=== Data extracts ===
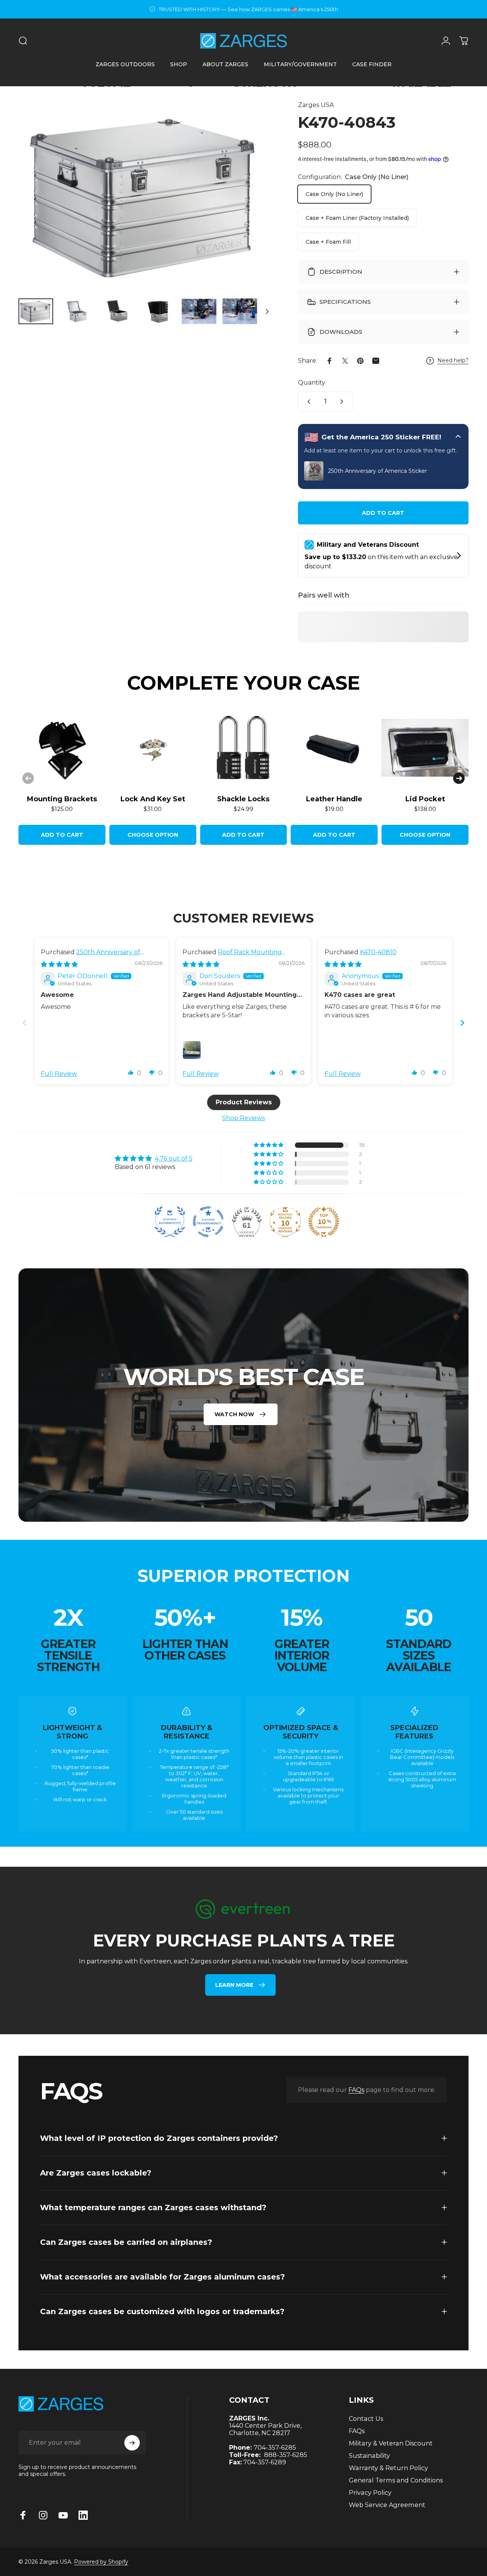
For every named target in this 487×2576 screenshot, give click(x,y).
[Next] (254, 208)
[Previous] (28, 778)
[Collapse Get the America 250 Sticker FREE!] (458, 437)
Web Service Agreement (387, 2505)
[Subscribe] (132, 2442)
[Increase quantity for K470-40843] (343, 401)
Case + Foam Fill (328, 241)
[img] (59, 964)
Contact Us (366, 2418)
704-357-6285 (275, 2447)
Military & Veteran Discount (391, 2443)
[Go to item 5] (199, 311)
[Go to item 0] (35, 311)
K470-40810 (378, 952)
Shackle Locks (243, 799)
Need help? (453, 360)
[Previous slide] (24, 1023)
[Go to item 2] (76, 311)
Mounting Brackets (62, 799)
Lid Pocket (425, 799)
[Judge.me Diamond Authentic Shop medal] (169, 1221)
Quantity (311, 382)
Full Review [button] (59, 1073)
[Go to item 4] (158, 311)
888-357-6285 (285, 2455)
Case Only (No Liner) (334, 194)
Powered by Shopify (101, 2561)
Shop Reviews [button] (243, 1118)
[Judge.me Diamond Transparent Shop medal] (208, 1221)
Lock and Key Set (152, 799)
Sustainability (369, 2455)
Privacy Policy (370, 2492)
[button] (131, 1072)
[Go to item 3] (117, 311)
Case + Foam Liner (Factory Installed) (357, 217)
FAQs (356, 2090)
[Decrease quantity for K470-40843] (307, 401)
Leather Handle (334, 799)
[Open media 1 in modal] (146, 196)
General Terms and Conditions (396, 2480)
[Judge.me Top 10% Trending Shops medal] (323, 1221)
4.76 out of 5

=== What is being asked ===
Your task is to extract the lines running from the one with "[Previous slide] (24, 1023)" to the end of the material, inclusive, copying each exactly and adding nothing.

=== Exercise solution ===
[Previous slide] (24, 1023)
[Go to item 2] (76, 311)
Mounting Brackets (62, 799)
Lid Pocket (425, 799)
[Judge.me Diamond Authentic Shop medal] (169, 1221)
Quantity (311, 382)
Full Review [button] (59, 1073)
[Go to item 4] (158, 311)
888-357-6285 (285, 2455)
Case Only (No Liner) (334, 194)
Powered by Shopify (101, 2561)
Shop Reviews [button] (243, 1118)
[Judge.me Diamond Transparent Shop medal] (208, 1221)
Lock and Key Set (152, 799)
Sustainability (369, 2455)
Privacy Policy (370, 2492)
[button] (131, 1072)
[Go to item 3] (117, 311)
Case + Foam Liner (Factory Installed) (357, 217)
FAQs (356, 2090)
[Decrease quantity for K470-40843] (307, 401)
Leather Handle (334, 799)
[Open media 1 in modal] (146, 196)
General Terms and Conditions (396, 2480)
[Judge.me Top 10% Trending Shops medal] (323, 1221)
4.76 out of 5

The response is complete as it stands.